▶ _Challenge_
Copy out the records word for word, everything from the line containing "Go to Jollibee Delivery" down to the line containing "pyautogui.click(x=148, y=233)", both ends included.

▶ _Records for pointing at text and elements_
****
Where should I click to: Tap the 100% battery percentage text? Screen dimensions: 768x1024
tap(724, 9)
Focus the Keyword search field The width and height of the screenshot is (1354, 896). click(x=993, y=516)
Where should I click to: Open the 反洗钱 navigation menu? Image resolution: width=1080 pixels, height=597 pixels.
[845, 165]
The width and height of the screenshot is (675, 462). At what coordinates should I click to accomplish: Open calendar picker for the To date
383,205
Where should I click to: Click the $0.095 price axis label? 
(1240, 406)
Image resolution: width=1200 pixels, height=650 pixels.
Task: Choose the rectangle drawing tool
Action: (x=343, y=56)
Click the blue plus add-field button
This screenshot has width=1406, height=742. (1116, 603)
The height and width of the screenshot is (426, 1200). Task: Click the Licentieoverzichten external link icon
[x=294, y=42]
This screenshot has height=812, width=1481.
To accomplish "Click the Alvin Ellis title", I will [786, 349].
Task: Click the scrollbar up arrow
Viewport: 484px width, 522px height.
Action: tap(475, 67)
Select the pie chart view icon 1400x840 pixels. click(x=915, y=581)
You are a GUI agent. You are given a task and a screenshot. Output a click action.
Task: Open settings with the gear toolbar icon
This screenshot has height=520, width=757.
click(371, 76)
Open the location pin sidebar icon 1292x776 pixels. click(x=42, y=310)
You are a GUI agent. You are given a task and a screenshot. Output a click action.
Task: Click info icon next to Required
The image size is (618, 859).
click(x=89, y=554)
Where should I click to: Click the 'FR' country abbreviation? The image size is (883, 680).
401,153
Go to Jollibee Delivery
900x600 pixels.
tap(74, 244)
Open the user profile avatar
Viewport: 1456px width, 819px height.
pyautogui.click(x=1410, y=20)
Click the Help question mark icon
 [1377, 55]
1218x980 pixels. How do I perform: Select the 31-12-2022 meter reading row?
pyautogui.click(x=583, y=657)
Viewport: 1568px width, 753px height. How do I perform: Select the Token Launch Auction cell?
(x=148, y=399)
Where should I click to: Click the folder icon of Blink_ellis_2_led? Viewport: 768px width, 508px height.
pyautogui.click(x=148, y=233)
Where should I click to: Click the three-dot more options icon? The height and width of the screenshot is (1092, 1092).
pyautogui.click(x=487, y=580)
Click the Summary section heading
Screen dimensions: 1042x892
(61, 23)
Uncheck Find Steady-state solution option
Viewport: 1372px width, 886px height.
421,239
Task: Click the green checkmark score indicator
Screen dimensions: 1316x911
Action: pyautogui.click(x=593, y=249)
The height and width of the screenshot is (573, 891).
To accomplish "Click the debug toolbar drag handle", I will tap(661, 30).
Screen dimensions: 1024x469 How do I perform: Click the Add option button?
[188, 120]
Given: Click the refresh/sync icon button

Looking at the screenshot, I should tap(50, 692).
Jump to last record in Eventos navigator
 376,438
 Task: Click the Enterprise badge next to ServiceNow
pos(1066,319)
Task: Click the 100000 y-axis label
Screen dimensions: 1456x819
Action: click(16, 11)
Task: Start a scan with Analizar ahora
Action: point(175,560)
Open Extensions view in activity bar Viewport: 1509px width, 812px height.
****
▶ _Result of this exercise_
Go to Jollibee Delivery
900x600 pixels.
tap(74, 244)
Open the user profile avatar
Viewport: 1456px width, 819px height.
pyautogui.click(x=1410, y=20)
Click the Help question mark icon
 [1377, 55]
1218x980 pixels. How do I perform: Select the 31-12-2022 meter reading row?
pyautogui.click(x=583, y=657)
Viewport: 1568px width, 753px height. How do I perform: Select the Token Launch Auction cell?
(x=148, y=399)
Where should I click to: Click the folder icon of Blink_ellis_2_led? Viewport: 768px width, 508px height.
pyautogui.click(x=148, y=233)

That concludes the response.